Component | Weight | |
Hourly Exam (3/16) | 15% of grade | |
Hourly Exam (5/4) | 15% of grade | |
Quizzes, Projects, Homework | 70% of grade |
Logistical notes:
-
- Asynchronous notes will be made available on a module-by-module basis
- We will observe the Spring 2021 semester non-instructional days: Wed-February 17th, Wed-March 24th, Tues-April 13th
- Some homework assignments will be on BlueWaters. Extra credit may be assigned for early submission (BlueWaters is a shared resource, and may intermittently bottlenecked)
- Random subsets of individual assigments will be graded.
- There will be a number of assignments involving data (and coding). Python (and Jupyter notebooks) will be the preferred framework for this (Python is one of the top languages for data analysis, so this is designed to be to your benefit). NB: Anaconda is one of the common distributions of Python.
- We will extensively use Google Drive and Google Colab and for teaching material and submission of coding projects. To get access to these, you need to have Account Status “On” for Google Apps at https://cloud-dashboard.illinois.edu/cbdash/ and then log in via g.illinois.edu
- Coding HW must be submitted by sending the TA’s a link to a Google Colab notebook (and giving the TA’s viewing permission).

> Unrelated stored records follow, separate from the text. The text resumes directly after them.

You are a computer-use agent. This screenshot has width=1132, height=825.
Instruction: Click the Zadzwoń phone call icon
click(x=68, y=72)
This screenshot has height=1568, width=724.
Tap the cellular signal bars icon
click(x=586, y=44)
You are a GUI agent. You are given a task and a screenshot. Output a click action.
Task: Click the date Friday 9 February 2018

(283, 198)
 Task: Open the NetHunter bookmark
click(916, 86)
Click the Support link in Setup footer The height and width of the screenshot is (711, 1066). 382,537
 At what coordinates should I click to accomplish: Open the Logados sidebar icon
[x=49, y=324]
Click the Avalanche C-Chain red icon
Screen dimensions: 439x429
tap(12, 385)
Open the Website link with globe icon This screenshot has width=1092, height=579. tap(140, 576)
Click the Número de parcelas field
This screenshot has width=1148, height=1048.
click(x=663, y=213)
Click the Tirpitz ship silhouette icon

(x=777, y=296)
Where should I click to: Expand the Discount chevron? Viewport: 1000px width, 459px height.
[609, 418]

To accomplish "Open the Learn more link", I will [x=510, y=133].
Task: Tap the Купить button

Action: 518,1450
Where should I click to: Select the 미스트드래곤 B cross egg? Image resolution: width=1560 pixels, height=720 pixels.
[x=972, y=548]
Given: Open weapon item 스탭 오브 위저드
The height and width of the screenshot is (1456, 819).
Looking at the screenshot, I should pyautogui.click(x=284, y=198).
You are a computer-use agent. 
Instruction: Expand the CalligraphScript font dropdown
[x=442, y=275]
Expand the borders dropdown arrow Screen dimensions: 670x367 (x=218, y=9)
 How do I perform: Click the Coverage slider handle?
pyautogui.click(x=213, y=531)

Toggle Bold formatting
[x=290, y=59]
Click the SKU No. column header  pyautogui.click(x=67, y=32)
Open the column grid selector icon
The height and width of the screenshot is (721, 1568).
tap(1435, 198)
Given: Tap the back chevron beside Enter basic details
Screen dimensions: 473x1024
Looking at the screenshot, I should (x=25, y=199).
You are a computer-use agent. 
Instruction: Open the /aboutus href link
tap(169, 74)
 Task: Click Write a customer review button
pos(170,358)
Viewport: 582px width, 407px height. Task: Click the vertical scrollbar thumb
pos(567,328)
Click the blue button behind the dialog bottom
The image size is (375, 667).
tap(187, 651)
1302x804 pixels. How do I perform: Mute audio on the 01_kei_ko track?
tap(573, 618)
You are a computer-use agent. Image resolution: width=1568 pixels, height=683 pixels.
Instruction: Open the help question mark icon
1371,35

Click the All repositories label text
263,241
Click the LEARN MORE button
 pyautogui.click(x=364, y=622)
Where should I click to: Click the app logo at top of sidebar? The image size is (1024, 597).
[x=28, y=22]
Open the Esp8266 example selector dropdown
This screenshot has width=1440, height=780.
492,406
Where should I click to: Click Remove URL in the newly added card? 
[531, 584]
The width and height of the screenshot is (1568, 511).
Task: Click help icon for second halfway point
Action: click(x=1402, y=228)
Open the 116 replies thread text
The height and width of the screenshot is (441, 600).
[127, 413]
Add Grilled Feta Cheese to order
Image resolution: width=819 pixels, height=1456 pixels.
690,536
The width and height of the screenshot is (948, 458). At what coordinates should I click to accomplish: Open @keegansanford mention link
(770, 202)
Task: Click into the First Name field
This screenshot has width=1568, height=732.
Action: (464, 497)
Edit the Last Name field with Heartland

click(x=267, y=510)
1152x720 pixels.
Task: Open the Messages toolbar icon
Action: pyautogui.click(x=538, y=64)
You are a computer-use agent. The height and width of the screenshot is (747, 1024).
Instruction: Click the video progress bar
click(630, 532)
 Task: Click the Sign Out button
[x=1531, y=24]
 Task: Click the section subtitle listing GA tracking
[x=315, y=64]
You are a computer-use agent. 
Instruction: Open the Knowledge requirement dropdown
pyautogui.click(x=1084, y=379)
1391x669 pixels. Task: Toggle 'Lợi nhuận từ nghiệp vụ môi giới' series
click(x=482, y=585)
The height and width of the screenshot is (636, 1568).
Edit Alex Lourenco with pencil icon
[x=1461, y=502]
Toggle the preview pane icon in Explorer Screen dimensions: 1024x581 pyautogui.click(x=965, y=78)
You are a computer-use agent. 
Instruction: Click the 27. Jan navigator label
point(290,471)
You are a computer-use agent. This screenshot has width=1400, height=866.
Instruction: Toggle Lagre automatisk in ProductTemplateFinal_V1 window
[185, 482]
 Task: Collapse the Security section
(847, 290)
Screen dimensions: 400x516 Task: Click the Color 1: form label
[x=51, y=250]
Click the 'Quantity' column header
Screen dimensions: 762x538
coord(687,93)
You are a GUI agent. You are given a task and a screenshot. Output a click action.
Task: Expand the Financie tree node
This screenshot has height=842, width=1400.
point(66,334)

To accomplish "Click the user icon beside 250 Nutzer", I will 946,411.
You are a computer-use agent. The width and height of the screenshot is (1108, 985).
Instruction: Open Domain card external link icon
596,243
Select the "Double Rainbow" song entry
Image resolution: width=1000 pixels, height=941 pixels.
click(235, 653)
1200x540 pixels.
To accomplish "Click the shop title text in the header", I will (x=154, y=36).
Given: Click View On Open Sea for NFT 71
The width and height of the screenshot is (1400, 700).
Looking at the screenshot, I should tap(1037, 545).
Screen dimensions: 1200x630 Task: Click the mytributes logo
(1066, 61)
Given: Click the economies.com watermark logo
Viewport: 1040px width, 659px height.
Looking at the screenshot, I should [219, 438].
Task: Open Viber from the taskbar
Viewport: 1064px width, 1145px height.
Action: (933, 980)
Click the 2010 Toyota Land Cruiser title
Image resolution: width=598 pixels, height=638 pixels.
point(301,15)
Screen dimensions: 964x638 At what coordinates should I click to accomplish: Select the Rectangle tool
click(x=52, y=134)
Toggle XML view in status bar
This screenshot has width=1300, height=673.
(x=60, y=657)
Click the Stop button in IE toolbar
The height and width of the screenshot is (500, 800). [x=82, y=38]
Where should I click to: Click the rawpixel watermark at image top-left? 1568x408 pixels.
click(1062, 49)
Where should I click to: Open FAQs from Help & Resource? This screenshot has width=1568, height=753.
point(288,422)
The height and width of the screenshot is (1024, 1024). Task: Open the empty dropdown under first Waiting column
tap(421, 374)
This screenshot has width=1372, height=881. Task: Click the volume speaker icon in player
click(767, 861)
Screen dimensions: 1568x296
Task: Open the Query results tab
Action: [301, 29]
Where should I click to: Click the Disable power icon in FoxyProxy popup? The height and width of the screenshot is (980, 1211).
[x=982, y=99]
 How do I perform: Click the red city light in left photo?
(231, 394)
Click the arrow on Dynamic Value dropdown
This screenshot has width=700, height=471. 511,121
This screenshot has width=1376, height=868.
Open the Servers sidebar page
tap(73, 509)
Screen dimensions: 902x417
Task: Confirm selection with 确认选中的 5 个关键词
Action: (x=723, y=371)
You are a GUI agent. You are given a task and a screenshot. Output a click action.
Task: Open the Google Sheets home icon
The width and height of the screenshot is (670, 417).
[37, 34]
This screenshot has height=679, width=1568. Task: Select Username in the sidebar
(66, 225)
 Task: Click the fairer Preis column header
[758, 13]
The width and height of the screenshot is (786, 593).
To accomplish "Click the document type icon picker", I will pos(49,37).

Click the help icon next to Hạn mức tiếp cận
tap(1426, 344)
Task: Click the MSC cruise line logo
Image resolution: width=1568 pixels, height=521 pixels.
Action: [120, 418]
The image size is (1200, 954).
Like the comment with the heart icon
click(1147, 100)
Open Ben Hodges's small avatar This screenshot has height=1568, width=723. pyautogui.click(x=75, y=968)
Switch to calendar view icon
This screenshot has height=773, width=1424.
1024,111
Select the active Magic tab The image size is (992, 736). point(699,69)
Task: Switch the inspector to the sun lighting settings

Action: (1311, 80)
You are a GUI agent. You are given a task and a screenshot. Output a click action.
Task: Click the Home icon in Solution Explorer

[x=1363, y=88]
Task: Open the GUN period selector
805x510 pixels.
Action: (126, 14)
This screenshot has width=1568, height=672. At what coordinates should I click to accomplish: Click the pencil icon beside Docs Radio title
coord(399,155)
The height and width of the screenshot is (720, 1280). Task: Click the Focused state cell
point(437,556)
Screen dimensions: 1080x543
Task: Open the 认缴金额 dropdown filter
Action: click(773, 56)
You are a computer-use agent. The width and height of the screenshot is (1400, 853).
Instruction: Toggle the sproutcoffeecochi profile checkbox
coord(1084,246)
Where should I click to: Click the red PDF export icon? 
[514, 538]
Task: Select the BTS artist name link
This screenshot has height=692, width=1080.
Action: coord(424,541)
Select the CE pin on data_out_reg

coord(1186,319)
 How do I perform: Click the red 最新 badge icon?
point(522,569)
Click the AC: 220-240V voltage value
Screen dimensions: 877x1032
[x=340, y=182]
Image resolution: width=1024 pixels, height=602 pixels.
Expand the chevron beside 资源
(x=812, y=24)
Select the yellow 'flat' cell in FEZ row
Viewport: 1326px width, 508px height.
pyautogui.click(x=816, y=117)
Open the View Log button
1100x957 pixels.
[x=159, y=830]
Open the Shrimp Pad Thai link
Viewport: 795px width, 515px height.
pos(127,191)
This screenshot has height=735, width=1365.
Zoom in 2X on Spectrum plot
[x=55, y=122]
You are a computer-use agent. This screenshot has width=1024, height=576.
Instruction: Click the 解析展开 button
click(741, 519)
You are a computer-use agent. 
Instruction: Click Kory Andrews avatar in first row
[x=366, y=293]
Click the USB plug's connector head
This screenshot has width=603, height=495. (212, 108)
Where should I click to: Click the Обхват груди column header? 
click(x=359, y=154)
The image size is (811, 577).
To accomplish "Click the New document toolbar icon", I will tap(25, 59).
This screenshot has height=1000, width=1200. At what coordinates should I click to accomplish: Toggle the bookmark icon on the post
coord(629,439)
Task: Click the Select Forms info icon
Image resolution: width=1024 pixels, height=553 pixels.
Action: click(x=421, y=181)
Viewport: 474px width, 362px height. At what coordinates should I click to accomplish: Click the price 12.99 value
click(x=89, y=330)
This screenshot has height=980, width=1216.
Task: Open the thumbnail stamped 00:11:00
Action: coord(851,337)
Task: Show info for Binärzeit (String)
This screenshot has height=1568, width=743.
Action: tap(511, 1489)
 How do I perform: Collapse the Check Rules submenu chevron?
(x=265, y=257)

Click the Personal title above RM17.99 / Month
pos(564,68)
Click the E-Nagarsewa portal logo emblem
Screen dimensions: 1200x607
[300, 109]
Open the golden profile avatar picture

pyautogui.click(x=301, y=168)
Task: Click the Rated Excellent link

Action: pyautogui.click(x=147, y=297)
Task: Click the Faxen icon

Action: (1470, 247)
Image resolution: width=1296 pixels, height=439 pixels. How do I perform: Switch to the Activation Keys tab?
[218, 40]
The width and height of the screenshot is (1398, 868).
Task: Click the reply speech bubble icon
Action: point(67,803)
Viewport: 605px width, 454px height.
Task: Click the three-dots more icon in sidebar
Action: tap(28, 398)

- Many assignments will be group projects, with 4 people being the optimum group number. A “Groupness extra credit” will be added to each assignment, with the value of
- 3 if your group has 4 members
- 2 if your group has 3 or 5 members
- 1 if your group has 2 members
- 0 in all other circumstances.
- All date-times will be in Champaign-Urbana
- All students are expected to abide by the Honor Code; you are here to learn (and my interest is in helping you do that).
- Disability requests should be routed through DRES <disability@uiuc.edu>
- Students who have suppressed their directory information pursuant to the Family Educational Rights and Privacy Act (FERPA) should self-identify to the instructor
- The technology of the course may evolve as the semester progresses and as I learn new tools. The content and goals will stay the same.